Monday, November 16, 2020

Split Consent Effective under the NOC Regs

 Fresenius Kabi Canada Ltd v Canada (Health) 2020 FC 1013 Manson J

IDACIO / HUMIRA / adalimumab

AbbVie is the owner of several patents relating to adalimumab / HUMIRA. AbbVie and Fresenius Kabi entered into a confidential licensing agreement evidently allowing Fresenius Kabi to market its biosimiliar IDACIO. Fresenius Kabi then sought an NOC relying on s 7(2) of the PM(NOC) Regulations which permits the Minister to grant an NOC if the owner of the patent consents to "the making, constructing, using or selling of the drug." AbbVie wrote to the Minister consenting to "the making, constructing, and, on and after February 15, 2021, to the using and selling" in Canada by Fresenius Kabi of IDACIO [4]. Evidently the temporal split in the consent was to allow Fresenius Kabi to stockpile the drug for launch on February 15. The Minister refused to accept this as effective consent for the purposes of s 7(2), on the basis that the "or" should be read as "and" to avoid an absurd result [12]. Manson J reversed on reasonableness review [9], holding that "or" should be read as "or" [22]-[25] and that this did not result in any absurdity [31]-[33]. Manson J also noted that the Minister's interpretation failed to recognize that one purpose of the Regulations is to allow the timely market entry of generics [29]-[30]; if the temporal split in consent were not permitted, this would result in delayed launch [35].

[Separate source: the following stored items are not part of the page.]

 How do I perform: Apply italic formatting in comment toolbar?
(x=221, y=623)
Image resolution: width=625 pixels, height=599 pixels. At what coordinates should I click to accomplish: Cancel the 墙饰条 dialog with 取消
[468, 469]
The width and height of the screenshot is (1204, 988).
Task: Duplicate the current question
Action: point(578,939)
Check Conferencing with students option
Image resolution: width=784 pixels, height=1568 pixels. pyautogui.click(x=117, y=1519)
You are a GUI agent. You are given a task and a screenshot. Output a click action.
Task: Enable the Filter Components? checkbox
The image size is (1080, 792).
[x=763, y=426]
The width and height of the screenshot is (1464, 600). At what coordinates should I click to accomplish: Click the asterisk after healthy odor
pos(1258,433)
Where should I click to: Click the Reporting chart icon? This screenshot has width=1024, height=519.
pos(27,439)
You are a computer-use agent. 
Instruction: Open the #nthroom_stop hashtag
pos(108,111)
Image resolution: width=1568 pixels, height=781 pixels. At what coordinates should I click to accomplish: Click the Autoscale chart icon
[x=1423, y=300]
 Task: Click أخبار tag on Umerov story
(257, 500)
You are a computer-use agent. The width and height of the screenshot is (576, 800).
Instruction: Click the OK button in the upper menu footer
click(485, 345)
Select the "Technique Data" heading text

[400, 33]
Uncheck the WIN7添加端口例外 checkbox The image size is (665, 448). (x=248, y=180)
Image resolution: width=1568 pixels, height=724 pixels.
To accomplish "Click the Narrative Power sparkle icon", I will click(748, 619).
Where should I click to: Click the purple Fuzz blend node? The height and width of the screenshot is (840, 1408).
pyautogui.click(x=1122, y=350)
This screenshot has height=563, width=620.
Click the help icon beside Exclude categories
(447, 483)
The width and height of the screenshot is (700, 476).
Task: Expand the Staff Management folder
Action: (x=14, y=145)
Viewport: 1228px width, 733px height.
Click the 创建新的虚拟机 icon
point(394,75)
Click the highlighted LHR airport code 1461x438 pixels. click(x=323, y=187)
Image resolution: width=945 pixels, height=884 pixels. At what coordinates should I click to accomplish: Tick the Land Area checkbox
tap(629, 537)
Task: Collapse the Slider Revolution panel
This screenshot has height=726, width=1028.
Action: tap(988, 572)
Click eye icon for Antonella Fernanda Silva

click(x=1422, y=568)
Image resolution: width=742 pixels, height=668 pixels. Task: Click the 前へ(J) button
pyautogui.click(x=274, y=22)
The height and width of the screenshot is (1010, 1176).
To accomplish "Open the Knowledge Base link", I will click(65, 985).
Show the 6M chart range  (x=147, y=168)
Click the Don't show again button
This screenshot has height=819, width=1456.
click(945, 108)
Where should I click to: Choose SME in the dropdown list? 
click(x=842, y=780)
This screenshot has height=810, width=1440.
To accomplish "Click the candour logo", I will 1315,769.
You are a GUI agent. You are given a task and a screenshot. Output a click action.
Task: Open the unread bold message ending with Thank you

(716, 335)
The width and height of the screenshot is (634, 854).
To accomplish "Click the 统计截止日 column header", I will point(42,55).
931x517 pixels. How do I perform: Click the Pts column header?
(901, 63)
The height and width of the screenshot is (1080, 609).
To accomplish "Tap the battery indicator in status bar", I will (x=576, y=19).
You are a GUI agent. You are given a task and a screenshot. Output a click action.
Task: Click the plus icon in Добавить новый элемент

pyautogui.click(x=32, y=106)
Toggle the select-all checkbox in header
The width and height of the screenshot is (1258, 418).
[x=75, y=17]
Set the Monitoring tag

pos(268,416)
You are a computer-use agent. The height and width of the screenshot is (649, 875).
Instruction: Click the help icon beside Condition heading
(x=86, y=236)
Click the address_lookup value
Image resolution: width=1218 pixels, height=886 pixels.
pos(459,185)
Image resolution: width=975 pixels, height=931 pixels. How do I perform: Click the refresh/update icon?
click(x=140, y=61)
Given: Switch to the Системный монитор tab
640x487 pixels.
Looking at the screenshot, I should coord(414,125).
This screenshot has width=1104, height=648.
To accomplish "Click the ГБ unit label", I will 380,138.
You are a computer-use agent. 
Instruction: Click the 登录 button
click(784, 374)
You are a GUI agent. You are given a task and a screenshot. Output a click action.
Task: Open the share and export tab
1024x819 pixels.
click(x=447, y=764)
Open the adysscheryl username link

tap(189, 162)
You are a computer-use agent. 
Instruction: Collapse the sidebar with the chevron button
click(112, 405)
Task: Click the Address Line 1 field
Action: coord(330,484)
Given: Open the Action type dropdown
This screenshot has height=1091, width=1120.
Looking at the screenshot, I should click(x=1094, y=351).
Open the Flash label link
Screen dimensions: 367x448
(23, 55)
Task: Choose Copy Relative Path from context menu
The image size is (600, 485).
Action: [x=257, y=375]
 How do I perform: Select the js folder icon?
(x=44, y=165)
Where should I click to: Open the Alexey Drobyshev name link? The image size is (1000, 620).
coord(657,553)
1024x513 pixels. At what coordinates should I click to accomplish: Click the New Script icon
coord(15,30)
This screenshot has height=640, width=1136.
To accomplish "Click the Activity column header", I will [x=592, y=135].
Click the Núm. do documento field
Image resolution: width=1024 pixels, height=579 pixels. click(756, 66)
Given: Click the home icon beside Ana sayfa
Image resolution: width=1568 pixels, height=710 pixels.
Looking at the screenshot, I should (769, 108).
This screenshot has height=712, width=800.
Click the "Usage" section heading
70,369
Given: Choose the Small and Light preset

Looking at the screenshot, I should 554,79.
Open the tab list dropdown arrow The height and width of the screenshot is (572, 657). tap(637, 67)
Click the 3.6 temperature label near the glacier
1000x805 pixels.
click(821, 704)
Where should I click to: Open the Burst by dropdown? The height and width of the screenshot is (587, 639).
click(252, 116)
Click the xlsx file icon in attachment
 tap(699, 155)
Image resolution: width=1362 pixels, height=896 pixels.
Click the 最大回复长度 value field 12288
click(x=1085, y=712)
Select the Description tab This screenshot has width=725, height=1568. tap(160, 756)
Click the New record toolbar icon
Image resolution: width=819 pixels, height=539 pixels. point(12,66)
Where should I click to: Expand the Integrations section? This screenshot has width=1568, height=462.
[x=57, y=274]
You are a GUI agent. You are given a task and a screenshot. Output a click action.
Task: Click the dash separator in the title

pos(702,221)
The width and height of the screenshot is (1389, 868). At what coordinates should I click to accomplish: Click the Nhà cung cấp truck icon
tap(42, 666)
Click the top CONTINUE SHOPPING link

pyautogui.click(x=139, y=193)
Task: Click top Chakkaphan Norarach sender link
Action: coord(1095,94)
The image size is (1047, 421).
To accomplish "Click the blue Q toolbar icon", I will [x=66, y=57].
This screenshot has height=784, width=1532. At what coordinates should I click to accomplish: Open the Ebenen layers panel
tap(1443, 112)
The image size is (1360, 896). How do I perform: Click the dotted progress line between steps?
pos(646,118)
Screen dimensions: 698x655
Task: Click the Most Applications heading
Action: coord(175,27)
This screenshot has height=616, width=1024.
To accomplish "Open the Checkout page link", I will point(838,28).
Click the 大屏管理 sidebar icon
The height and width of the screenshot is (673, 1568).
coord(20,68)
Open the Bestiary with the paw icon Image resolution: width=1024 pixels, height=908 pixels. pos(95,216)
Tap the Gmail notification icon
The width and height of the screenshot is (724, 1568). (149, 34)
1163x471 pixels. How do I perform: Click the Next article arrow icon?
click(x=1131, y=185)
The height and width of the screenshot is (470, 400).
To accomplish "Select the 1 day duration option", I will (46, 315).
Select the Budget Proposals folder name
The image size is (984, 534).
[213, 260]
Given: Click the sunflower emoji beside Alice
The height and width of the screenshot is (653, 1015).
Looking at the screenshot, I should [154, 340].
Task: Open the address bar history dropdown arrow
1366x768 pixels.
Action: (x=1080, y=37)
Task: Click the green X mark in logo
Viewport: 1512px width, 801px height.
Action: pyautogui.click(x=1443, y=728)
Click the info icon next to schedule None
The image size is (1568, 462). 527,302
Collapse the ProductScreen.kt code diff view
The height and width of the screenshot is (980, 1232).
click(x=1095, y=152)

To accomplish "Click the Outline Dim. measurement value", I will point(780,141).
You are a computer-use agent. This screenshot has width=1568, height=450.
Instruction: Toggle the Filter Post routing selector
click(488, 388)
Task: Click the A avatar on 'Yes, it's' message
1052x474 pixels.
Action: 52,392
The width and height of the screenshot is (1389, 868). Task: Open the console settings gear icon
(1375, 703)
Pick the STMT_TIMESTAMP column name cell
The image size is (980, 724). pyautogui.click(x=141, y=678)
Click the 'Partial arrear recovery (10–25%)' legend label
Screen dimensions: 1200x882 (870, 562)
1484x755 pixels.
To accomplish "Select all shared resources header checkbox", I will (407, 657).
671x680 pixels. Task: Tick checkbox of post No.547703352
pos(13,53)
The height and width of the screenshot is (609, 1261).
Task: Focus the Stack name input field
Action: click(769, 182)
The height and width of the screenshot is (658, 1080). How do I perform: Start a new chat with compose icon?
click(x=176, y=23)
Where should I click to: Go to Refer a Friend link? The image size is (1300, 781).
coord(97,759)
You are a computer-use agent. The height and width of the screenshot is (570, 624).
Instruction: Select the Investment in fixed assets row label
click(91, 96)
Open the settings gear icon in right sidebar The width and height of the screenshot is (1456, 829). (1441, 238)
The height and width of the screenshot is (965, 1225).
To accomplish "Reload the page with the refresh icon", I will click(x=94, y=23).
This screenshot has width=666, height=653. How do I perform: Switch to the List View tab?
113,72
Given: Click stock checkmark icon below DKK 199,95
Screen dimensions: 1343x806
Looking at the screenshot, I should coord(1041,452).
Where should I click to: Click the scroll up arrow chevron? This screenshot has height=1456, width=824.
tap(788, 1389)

Manson J’s analysis strikes me as being entirely compelling. The direct practical implication is that the NOC Regulations will not prevent parties from entering into an agreement that ensures launch on a specific date, but not before.

A broader point is that different judges of the Federal Court have consistently interpreted reasonableness review under Vavilov 2019 SCC 65 as endorsing a fairly robust review of Health Canada’s statutory interpretation decisions: in addition to this decision of Manson J, see also Natco 2020 FC 788 McHaffie J (here); ViiV Healthcare 2020 FC 756 Fuhrer J (here); Glaxosmithkline 2020 FC 397 Barnes J (here), all reversing Health Canada on statutory interpretation issues. (I’m not an admin law expert, so I don’t really know how different the results would have been prior to Vavilov.) Substantively, I’m pleased to see this, as Health Canada’s interpretation struck me as unreasonable in all these cases and the FC intervention has helped ensure that the law develops in the manner that would have been intended by the legislature. Of course, Health Canada isn’t always wrong in its stat interp decisions — see Janssen 2020 FC 904 (here) (though even there Health Canada was simply following an FCA decision)—but statutory interpretation just doesn’t seem to be one of Health Canada’s strengths. That is fair enough, given that their mandate is focused on “helping Canadians maintain and improve their health.”